Bandung (ANTARA) - PT Pos Indonesia (PosInd) mengungkapkan bahwa persoalan status kontrak ribuan mitra mereka yang sempat mencuat, kini telah dibahas di tingkat manajemen salah satu perusahaan tertua di Indonesia itu.
"Jadi tuntutan itu sudah dibahas langsung pada saat itu juga. Saat ini di tingkat manajemen. Dan kami selalu terbuka untuk berdialog dengan mitra guna mencari solusi terbaik. Kami terus mengadakan pertemuan berkala dan forum komunikasi agar aspirasi mitra dapat didengar dan ditindaklanjuti dengan baik.," kata Manajer Hubungan Masyarakat PT Pos Indonesia Andi Bintang dalam sambungan telepon pada ANTARA di Bandung, Kamis.
Baca juga: PT Pos jamin pengiriman bilah logam untuk Istana Kepresidenan IKN dari Bandung
Hal ini disampaikan Andi sehubungan dengan FSP ASPEK Indonesia yang mengadukan PT Pos Indonesia ke Kementerian Tenaga Kerja (Kemenaker) dan Komisi IX DPR, pasca Rapat Dengar Pendapat Umum dengan Komisi VI DPR RI.
Pengaduan ini, karena PT Pos Indonesia dinilai melakukan intimidasi berupa ancaman memberhentikan akses pekerjaan bagi para mitranya, agar mereka menandatangani Perjanjian Kerja Sama (PKS) yang dinilai merugikan pekerja.
Inti dari tuntutan pekerja mitra di PT Pos Indonesia, adalah untuk mengubah status Mitra menjadi PKWT yang dinilai serikat sesuai dengan UU Ketenagakerjaan.
Presiden FSP ASPEK Indonesia Abdul Gofur, mengungkapkan bahwa berdasarkan laporan yang masuk bahwa selama ini pekerja mitra di PT Pos Indonesia tidak bisa merasakan libur kerja karena jam kerja yang ditetapkan sebanyak dua ratus jam dalam sebulan.

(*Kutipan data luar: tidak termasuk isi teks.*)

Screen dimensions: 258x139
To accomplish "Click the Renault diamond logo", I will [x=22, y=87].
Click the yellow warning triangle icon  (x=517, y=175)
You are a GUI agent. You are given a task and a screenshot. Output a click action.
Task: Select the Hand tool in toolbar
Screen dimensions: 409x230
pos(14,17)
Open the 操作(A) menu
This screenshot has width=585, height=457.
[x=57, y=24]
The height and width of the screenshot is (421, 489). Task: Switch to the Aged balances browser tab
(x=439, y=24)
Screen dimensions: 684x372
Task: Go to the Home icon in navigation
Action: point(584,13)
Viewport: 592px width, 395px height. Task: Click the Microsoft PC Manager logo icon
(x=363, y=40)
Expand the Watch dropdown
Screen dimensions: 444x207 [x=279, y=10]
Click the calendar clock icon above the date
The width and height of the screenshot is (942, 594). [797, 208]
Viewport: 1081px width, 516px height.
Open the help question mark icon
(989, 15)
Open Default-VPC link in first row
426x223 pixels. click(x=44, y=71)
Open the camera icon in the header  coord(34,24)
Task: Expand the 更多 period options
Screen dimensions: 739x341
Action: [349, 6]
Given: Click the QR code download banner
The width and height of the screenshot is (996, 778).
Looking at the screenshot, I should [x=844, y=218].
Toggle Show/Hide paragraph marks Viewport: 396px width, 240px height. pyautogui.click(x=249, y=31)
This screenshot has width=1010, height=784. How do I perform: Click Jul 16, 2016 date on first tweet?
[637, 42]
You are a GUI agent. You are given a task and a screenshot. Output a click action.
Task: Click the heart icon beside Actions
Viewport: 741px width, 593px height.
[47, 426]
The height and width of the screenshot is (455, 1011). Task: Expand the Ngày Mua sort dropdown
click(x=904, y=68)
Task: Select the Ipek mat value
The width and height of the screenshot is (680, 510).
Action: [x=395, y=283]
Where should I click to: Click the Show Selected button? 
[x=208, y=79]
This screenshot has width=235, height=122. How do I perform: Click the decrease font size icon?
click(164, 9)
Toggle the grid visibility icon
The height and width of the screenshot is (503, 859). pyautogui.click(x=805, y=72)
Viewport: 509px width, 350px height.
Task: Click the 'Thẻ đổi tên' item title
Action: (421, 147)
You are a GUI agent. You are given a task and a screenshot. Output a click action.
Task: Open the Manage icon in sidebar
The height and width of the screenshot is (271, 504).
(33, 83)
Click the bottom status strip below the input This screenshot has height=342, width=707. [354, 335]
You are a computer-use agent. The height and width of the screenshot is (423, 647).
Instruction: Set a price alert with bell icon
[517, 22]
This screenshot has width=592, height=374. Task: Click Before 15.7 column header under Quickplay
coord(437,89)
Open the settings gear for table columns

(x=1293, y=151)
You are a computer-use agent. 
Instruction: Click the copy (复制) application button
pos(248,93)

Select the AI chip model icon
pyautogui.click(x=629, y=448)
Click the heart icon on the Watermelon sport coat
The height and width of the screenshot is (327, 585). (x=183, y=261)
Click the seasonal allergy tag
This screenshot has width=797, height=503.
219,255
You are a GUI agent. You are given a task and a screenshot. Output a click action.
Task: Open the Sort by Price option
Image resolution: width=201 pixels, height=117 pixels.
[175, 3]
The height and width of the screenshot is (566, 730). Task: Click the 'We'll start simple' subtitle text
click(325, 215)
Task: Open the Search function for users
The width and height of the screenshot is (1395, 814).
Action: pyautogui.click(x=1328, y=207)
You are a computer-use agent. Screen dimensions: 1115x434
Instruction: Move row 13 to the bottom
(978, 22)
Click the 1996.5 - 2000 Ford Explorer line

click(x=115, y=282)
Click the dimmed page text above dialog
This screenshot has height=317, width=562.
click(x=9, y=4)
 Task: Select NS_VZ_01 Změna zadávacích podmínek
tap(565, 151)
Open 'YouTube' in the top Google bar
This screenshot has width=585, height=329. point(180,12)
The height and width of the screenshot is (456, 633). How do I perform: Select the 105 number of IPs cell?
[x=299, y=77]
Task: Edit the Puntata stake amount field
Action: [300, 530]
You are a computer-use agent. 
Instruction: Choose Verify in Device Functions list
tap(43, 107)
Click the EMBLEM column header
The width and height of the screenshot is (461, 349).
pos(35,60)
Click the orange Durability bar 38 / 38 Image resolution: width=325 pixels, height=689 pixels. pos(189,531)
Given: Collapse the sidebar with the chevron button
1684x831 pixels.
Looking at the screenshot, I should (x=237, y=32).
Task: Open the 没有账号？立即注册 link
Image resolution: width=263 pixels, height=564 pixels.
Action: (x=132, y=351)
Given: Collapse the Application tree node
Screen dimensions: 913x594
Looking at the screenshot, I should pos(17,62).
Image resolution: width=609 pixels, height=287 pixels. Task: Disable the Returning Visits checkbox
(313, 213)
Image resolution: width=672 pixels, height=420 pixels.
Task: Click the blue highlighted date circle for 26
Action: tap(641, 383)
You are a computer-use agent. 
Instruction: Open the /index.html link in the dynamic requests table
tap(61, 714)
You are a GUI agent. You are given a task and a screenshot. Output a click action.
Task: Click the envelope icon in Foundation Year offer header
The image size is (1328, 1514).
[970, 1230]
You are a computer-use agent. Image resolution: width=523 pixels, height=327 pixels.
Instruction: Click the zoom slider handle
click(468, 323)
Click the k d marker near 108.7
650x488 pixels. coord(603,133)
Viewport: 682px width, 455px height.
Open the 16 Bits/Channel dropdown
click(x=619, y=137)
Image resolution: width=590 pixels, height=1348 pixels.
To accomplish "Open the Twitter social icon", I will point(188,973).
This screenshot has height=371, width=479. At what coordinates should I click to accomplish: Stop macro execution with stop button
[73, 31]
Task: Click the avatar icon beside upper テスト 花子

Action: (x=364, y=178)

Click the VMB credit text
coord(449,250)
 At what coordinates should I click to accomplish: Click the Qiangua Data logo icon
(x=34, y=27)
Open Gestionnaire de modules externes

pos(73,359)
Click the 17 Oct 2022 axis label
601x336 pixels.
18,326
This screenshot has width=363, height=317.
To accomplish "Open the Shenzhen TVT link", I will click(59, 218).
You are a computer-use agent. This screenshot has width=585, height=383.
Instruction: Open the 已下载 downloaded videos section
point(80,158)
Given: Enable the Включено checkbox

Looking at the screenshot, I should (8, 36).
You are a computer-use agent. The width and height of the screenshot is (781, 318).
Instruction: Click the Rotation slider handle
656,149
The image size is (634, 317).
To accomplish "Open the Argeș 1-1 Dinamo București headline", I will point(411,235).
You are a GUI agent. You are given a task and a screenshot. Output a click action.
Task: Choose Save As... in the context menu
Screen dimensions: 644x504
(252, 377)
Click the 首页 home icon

"Sementara UU Ketenagakerjaan mengatur maksimal seratus enam puluh jam dalam sebulan, tanpa hak cuti apapun alasannya, baik sakit ataupun kedukaan, jika kurang maka akan dikenakan sanksi pemotongan upah, di mana upah yang diterimanya pun jauh dari UMP/UMK, karena hitungannya dari komisi per surat/paket yang diantar bagi mitra antaran, begitupun mitra loket, hanya fee dari setiap transaksi, tanpa ada transparansi terkait perhitungan fee yang diterima," katanya.
Selain itu, dia mengatakan para pekerja mitra juga selama ini tidak mendapatkan Tunjangan Hari Raya saat Iedul Fitri, dan tidak didaftarkan sebagai peserta BPJS Kesehatan dan Ketenagakerjaan, yang notabene pekerjaan mereka berisiko tinggi kecelakaan kerja, karena sehari-hari di jalan mengantar surat/paket.
"Hubungan kerja antara pekerja dan pemberi kerja layaknya sama-sama menguntungkan, bukan menindas salah satu pihak, apalagi adanya unsur intimidasi. Selama ini pekerja dengan status mitra di PT Pos Indonesia telah bekerja dengan baik, ikut memajukan PT Pos Indonesia, karena apa yang mereka kerjakan core bisnisnya PT Pos Indonesia, yang seharusnya jika sesuai dengan UU Ketenagakerjaan tidak diperbolehkan" ucapnya.